Find out more about these places at the map and virtual tour links included.
There are some unusual hybrid sports emerging these days. There's surf kayaking, which is a combination of both those activities. It’s an unusual sport, where a kayak is used a little bit like a surfboard, just hovering in the waves as it bobs in out of the breakers.
Although still in the infant stages, sand boarding is becoming increasingly popular on sand dune areas like the National Dunes Recreation Area near Florence. It's largely a homemade thing still, where snowboards are waxed a certain way and then ridden down the towering dunes for a thrilling ride. The sport has just arrived at the gigantic structure called Cape Kiwanda, in Pacific City, where the towering dune gets turned into a makeshift snowboarding area. At Cape Kiwanda RV Resort and Marketplace, you can actually rent these boards – made by a firm in Florence.
Surfing remains the most visible activity at various spots, but it only increases in popularity as the kids get out of school. Seaside's cove area, on the south end of town, is hugely popular.
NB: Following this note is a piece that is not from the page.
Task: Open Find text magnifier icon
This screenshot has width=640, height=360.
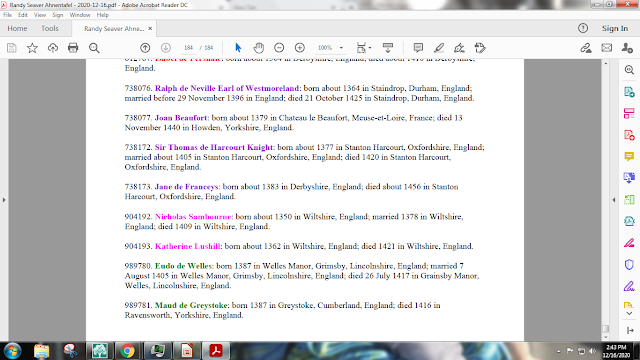Action: point(94,48)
Other hotspots include the crescent-shaped beaches at Oswald West State Park, Crescent Beach in Cannon Beach, the south side of the Devil's Punchbowl at Otter Crest, Oceanside and parts of northern Newport around Agate Beach.
Hang gliding is a favorite on the coast, with its many winds zipping around and high places from which to launch. Oceanside, a spot just north of Cape Kiwanda, another just south of Tillamook Bay and some spots around northern Newport are common places to see these great, silent birds of beauty and grace.
“I couldn't imagine actually doing this, but I love watching it,” said Portland resident Randy Englestrom. “I come out to Anderson's Viewpoint or to Oceanside and watch them sail around in the air. It's way more fun than watching planes at the airport, you know? If you're really lucky, you spot them jet off into the air. That is really cool.”
Hiking is still the staple around these beachy parts, and it's still the most accessible activity for coastal visitors.
At Heceta Head, just north of Florence, the trails meander in back of the lighthouse on their way to "Hobbit Beach" a mile and a half from here. Along the way are some stunning viewpoints.
In Newport, there's the mesmerizing half-mile trail above Yaquina Head, with several switchbacks taking you up to Salal Hill and some funky finds awaiting the explorer.
“I've always loved that one,” said Eugene resident Kimmy Benton. “It feels like you're miles up above the Oregon coast, then looking down at Agate Beach.
On the north Oregon coast, Cape Lookout features three dizzyingly beautiful hikes. One zips to the end of the cape in a five-mile loop, with astounding viewpoints along the way. Another wiggles its way two miles down to the secret cove, with its wild, weird black sands. From there you can hike another four miles along seriously untouched sands to the Sand Lake Recreation Area, where ATV'ers go bonkers in this place nicknamed "the other Sand Dunes of the Oregon Coast."